* SOURCE DOCUMENT:

====

For Hugh Grant, a Smaller Screen Brings a More Complex Role

LONDON — A handsome, charismatic politician whose star is rising. A younger man, fragile and unstable. A same-sex affair that could destroy careers and bring down a political party. A bungling assassin. A dead dog. Conspiracies and cover-ups. A trial that riveted Britain.

And it all really happened. In “A Very English Scandal,” which debuts on Amazon Prime Video this Friday, June 29, Hugh Grant steps away from romantic hero types to play Jeremy Thorpe, the brilliant, charming, manipulative and ruthless Eton- and Oxford-educated member of Parliament who became the leader of the Liberal Party, and who in 1979 was tried on charges of conspiring to murder his former lover, Norman Scott.

For Mr. Grant, Thorpe is a departure from his two signature personas: Mr. Nice Guy, seen in movies like “Four Weddings and a Funeral” (which made him famous) and “Notting Hill” (which made him even more so), and Mr. Charming Cad, from the Bridget Jones films and “About a Boy.”

“Every actor in the world prefers playing darker characters,” Mr. Grant said in an interview in a members club in west London. “In Shakespeare’s time, I’m sure everyone wanted to play Tybalt, not Romeo. I’m not complaining about my romantic comedies. I’m proud of them, almost all, but it’s actually a tougher gig to play the likable hero than the rogue. You’re struggling against being boring and nauseating.”

Based on the 2016 book of the same name, by John Preston, “A Very English Scandal” was written by Russell T. Davies (“Queer as Folk,” “Doctor Who”) and directed by Stephen Frears. A febrile Ben Whishaw co-stars as Norman Scott.

The three-part series begins in 1965, when homosexuality was still illegal in Britain — encounters were fraught with the risk of imprisonment and opprobrium, and references were veiled. “Are you telling me that you were … a little bit musical?” Thorpe asks his fellow parliamentarian Peter Bessell (a suavely opaque Alex Jennings) over lunch in the House of Commons dining room. (The Sexual Offenses Act in 1967 decriminalized homosexual acts in private for men over 21, in England and Wales. Scotland waited until 1981, Northern Ireland until 1982.)

====

* DATASET EXTRACT:
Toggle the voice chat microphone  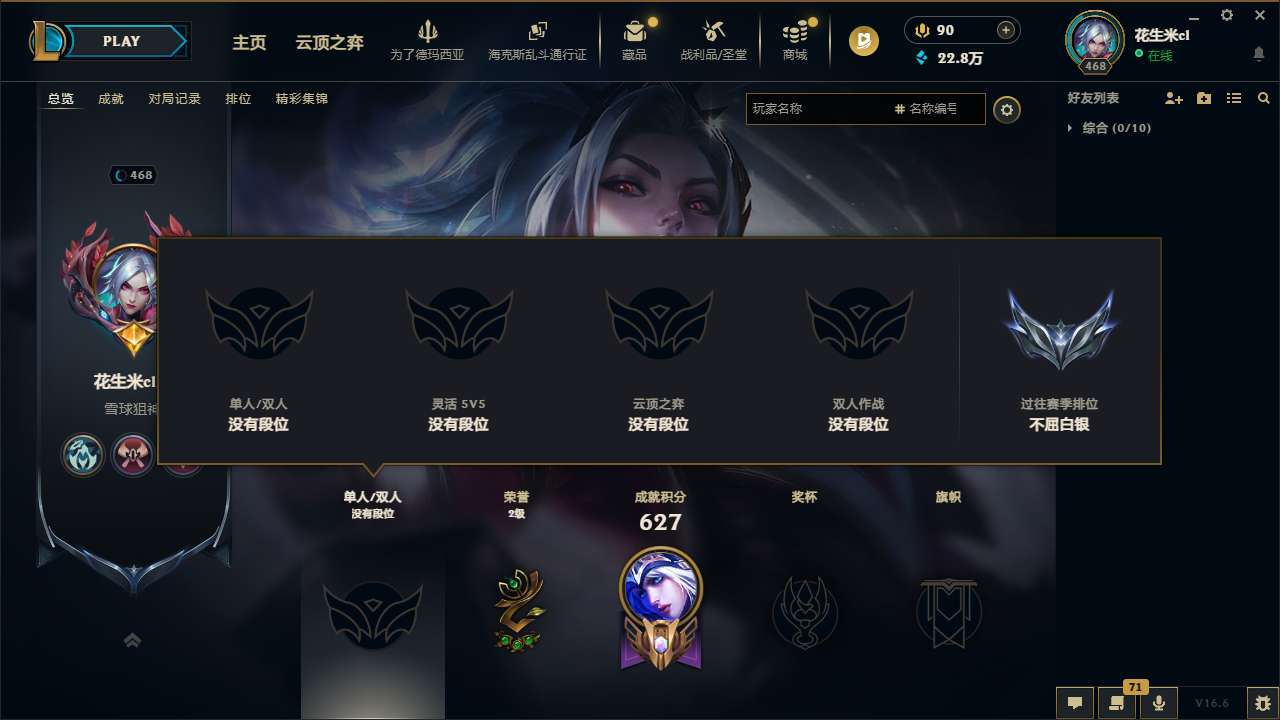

====

* WRITTEN INSTRUCTION 1: According to the article, who directed "A Very English Scandal"?
* WRITTEN INSTRUCTION 2: Please transcribe the article's stretch from "LONDON — A handsome, charismatic" through "that riveted Britain.".
You won't need the lines for this.

* COMPLETE ANSWER 1: Stephen Frears

* COMPLETE ANSWER 2:
LONDON — A handsome, charismatic politician whose star is rising. A younger man, fragile and unstable. A same-sex affair that could destroy careers and bring down a political party. A bungling assassin. A dead dog. Conspiracies and cover-ups. A trial that riveted Britain.